- _BRIEF_: Give the entries from the line with "Screen dimensions: 1035x727" up to and including the line with "Instruction: Click Nick Ruden's avatar icon" as a numbered list, leaving out blank lines.

- _TASK DATA_:

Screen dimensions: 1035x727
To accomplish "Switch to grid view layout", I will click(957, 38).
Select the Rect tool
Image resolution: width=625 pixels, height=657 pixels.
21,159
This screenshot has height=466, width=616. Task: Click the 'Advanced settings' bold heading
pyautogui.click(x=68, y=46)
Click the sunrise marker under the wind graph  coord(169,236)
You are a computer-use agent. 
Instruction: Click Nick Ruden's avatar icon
--
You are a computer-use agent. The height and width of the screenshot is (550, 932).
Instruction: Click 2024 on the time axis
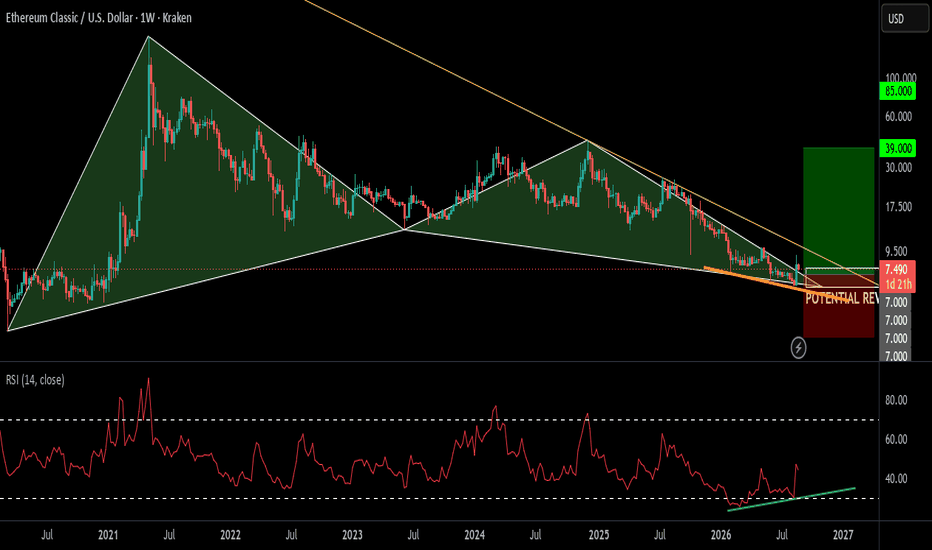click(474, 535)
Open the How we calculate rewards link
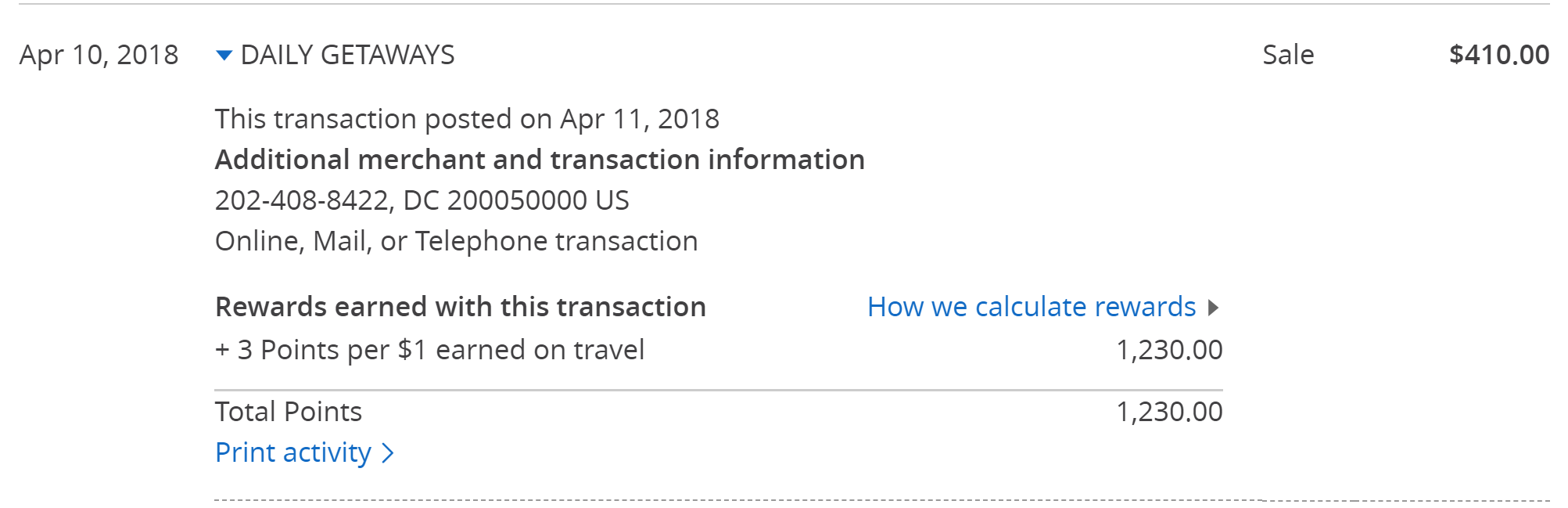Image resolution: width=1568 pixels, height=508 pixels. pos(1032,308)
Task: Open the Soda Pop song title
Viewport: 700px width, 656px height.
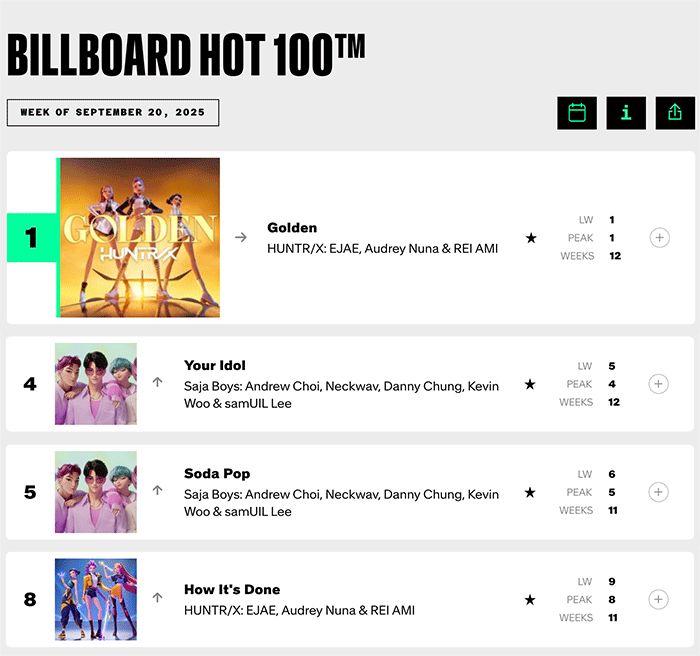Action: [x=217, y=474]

- _EXERCISE SOLUTION_:
1. Screen dimensions: 1035x727
2. To accomplish "Switch to grid view layout", I will click(957, 38).
3. Select the Rect tool
4. Image resolution: width=625 pixels, height=657 pixels.
5. 21,159
6. This screenshot has height=466, width=616. Task: Click the 'Advanced settings' bold heading
7. pyautogui.click(x=68, y=46)
8. Click the sunrise marker under the wind graph  coord(169,236)
9. You are a computer-use agent. 
10. Instruction: Click Nick Ruden's avatar icon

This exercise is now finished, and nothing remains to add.